Output the lines of the listing below verbatim, from the line containing "Image resolution: width=1917" up to and including the line containing "Action: tap(306, 568)".
##### GIVEN DATA
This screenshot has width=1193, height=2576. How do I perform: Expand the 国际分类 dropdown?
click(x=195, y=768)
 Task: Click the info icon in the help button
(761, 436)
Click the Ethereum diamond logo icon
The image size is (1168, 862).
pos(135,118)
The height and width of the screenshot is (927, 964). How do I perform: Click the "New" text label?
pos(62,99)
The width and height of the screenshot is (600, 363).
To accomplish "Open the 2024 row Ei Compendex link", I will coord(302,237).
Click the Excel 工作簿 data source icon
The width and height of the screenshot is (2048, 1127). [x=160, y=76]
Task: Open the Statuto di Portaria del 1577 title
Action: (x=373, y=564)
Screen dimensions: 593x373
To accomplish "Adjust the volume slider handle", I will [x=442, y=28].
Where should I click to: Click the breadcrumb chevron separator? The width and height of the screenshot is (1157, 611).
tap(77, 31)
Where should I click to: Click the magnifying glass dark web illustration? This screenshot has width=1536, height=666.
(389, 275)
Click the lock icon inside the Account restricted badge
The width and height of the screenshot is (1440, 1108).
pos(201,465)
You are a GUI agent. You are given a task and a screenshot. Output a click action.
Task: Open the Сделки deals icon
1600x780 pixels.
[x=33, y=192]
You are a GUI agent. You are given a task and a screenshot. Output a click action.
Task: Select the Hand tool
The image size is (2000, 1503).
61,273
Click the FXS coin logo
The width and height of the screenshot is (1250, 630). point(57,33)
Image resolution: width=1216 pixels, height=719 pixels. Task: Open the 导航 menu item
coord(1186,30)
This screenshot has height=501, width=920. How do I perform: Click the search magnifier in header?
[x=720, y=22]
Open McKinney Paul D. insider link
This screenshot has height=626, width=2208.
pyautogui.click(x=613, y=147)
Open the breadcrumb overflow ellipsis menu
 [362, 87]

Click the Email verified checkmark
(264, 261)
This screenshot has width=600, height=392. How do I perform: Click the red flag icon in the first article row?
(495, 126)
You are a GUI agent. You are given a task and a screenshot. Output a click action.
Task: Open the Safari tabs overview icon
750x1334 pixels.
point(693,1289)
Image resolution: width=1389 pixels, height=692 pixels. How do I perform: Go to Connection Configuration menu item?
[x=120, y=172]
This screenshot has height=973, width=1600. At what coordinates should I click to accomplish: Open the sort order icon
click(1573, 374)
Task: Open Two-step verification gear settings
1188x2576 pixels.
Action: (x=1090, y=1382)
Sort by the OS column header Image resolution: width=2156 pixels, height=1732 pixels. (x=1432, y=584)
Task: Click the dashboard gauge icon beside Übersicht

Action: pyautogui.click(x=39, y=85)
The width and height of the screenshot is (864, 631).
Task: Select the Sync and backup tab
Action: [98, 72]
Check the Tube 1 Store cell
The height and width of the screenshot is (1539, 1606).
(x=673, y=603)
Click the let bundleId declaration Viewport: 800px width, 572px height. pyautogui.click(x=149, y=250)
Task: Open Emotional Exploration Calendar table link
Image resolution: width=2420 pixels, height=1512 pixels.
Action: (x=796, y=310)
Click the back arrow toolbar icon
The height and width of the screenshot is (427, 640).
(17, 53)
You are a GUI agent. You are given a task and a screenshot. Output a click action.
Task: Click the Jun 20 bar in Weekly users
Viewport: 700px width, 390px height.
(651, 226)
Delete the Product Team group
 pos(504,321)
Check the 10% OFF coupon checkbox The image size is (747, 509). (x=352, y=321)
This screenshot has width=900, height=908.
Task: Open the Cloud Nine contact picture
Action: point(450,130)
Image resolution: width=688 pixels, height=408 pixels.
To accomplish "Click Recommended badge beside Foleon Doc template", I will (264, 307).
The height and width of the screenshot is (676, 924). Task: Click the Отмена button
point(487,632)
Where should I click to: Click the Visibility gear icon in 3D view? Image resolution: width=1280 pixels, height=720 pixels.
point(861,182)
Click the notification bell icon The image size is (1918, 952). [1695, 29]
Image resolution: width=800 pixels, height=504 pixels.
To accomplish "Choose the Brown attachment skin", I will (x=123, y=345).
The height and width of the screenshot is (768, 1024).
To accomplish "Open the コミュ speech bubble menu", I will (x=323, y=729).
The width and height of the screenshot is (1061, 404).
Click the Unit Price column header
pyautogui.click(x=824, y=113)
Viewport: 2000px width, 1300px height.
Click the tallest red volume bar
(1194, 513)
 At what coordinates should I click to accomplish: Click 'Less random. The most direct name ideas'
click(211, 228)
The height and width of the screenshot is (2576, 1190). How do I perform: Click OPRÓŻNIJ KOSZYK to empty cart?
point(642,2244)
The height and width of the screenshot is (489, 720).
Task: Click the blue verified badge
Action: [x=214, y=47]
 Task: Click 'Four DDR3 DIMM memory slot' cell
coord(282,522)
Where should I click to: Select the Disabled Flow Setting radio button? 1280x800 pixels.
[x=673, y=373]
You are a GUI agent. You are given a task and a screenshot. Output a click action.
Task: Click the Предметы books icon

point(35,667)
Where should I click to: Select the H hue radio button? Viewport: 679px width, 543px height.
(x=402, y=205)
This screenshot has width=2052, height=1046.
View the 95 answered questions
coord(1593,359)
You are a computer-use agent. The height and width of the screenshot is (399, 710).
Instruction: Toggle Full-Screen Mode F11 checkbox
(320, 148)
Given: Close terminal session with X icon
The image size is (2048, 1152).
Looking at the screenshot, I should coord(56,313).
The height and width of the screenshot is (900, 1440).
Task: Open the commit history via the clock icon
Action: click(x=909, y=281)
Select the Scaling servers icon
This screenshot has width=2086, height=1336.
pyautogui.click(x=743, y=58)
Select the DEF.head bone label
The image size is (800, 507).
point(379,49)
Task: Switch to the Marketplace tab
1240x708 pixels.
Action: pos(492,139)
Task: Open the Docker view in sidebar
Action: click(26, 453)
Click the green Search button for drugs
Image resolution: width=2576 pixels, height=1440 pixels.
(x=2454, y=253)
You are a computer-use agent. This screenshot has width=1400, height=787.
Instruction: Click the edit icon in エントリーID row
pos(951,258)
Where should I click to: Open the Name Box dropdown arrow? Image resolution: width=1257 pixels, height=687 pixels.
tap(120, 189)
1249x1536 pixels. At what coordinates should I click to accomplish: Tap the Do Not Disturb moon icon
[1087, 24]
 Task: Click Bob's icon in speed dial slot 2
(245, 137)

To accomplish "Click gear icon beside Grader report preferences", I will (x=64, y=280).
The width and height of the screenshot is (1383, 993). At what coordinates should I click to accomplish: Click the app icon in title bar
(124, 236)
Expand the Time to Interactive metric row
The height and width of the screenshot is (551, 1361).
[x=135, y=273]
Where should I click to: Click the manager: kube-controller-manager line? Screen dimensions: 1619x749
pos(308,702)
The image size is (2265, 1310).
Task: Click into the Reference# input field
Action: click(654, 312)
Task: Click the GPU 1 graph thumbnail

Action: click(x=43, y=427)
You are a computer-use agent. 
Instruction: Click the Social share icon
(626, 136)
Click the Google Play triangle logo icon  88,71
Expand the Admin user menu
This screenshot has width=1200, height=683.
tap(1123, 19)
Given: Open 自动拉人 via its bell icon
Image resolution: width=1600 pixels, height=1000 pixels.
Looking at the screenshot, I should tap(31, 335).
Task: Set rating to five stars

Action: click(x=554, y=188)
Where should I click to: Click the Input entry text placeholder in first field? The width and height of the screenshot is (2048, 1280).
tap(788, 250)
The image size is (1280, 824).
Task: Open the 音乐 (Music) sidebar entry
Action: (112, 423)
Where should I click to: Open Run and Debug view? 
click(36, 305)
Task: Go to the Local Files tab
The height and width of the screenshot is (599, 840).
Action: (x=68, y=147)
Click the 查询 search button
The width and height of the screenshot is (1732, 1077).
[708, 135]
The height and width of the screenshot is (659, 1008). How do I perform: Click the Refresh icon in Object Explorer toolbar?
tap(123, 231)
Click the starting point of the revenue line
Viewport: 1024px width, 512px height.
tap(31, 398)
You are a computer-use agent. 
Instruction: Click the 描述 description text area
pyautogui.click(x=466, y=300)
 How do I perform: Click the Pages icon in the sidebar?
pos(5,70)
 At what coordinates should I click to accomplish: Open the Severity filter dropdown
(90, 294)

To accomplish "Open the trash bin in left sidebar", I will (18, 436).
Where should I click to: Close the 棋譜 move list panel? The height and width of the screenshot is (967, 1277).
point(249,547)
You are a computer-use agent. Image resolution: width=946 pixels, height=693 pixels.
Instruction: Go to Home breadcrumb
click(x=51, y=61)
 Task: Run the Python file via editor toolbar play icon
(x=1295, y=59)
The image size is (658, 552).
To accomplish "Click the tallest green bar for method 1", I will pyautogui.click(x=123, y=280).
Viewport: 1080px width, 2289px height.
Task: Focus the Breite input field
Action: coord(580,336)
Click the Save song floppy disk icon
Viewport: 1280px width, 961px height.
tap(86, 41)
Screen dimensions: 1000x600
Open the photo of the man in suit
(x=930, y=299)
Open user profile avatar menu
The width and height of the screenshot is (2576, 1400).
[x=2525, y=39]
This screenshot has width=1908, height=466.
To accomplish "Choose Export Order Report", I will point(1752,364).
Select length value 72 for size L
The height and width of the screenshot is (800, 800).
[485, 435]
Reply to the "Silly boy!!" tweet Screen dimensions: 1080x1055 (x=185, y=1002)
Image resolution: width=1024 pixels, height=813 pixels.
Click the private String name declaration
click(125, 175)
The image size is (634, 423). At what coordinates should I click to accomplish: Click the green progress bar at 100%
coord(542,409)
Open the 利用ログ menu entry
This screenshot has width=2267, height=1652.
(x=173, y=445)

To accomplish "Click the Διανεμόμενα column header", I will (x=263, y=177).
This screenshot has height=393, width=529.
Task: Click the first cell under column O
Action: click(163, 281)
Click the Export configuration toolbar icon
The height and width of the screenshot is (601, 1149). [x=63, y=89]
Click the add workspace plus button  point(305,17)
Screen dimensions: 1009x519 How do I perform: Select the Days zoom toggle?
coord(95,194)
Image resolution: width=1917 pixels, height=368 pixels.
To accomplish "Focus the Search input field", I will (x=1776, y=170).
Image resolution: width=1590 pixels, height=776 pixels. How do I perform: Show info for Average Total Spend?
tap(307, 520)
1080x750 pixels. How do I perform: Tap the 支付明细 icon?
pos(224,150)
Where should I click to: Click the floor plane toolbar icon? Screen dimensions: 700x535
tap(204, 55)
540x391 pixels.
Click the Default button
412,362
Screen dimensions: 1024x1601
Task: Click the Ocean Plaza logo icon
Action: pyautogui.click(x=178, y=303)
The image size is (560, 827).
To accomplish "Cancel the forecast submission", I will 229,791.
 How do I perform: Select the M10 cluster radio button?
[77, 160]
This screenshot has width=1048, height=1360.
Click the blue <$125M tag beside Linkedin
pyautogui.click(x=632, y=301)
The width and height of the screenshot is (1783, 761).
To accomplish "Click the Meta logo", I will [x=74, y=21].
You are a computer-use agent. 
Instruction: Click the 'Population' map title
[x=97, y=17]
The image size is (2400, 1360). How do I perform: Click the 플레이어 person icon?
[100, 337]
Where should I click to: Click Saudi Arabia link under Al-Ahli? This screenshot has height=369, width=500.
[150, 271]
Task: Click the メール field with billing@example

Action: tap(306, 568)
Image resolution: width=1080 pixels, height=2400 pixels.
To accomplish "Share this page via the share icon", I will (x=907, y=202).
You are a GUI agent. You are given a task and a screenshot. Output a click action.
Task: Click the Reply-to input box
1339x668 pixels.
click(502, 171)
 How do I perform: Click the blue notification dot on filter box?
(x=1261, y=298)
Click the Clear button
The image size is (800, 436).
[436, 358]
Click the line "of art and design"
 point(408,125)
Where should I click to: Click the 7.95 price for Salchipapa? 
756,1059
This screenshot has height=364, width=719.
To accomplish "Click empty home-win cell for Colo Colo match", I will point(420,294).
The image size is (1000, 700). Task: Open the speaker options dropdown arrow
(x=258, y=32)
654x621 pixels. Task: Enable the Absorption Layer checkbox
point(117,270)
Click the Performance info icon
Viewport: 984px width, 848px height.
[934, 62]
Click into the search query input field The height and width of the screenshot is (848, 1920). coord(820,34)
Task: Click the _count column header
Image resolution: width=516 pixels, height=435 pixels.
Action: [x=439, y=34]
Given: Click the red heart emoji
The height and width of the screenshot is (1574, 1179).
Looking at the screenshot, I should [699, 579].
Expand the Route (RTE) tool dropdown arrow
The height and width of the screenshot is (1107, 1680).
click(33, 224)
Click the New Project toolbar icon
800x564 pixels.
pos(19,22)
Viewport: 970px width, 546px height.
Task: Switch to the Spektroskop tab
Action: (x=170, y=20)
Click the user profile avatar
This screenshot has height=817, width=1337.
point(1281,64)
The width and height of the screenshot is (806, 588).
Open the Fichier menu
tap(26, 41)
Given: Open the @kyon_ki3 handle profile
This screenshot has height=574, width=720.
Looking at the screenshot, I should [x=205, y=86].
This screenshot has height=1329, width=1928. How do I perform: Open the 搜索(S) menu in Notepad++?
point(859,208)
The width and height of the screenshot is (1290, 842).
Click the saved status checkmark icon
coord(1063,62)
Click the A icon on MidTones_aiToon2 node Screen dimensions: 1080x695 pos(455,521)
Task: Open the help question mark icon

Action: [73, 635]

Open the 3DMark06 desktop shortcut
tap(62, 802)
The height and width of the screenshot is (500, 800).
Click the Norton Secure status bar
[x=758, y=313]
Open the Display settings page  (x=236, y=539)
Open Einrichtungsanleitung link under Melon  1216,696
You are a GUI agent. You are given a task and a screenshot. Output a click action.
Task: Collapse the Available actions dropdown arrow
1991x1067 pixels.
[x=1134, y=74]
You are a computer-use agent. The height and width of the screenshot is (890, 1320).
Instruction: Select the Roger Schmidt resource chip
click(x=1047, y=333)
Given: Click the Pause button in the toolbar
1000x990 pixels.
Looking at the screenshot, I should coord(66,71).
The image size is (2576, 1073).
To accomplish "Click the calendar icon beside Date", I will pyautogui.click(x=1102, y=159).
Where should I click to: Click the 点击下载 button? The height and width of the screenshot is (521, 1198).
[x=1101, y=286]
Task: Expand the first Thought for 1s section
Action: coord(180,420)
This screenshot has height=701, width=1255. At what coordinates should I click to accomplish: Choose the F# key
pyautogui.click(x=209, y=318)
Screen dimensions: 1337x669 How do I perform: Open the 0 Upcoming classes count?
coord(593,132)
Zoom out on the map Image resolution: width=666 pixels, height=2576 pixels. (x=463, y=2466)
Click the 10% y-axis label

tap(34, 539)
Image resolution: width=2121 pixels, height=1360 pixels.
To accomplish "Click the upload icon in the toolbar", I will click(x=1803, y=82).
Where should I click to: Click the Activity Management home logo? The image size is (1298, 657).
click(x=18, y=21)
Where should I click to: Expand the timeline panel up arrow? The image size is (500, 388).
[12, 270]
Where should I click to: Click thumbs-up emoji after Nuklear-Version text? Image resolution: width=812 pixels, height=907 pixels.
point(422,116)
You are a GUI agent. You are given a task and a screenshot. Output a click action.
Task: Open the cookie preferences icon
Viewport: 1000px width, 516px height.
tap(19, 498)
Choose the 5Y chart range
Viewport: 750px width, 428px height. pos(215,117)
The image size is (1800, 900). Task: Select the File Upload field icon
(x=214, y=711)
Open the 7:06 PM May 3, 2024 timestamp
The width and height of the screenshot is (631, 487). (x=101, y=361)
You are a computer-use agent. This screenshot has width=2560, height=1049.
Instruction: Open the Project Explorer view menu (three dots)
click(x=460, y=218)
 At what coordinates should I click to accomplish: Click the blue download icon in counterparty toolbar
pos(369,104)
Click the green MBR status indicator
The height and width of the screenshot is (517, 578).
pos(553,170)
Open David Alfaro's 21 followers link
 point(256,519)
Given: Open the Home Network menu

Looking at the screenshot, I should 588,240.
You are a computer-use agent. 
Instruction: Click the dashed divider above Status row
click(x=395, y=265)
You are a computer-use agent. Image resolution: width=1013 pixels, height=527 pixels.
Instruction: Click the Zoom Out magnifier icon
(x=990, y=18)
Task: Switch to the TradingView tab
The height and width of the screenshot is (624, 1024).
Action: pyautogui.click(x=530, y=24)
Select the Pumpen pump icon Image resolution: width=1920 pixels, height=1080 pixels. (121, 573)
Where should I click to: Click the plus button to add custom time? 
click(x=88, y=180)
##########
_COMPLETED TASK_:
Image resolution: width=1917 pixels, height=368 pixels.
To accomplish "Focus the Search input field", I will (x=1776, y=170).
Image resolution: width=1590 pixels, height=776 pixels. How do I perform: Show info for Average Total Spend?
tap(307, 520)
1080x750 pixels. How do I perform: Tap the 支付明细 icon?
pos(224,150)
Where should I click to: Click the floor plane toolbar icon? Screen dimensions: 700x535
tap(204, 55)
540x391 pixels.
Click the Default button
412,362
Screen dimensions: 1024x1601
Task: Click the Ocean Plaza logo icon
Action: pyautogui.click(x=178, y=303)
The image size is (560, 827).
To accomplish "Cancel the forecast submission", I will 229,791.
 How do I perform: Select the M10 cluster radio button?
[77, 160]
This screenshot has width=1048, height=1360.
Click the blue <$125M tag beside Linkedin
pyautogui.click(x=632, y=301)
The width and height of the screenshot is (1783, 761).
To accomplish "Click the Meta logo", I will [x=74, y=21].
You are a computer-use agent. 
Instruction: Click the 'Population' map title
[x=97, y=17]
The image size is (2400, 1360). How do I perform: Click the 플레이어 person icon?
[100, 337]
Where should I click to: Click Saudi Arabia link under Al-Ahli? This screenshot has height=369, width=500.
[150, 271]
Task: Click the メール field with billing@example

Action: tap(306, 568)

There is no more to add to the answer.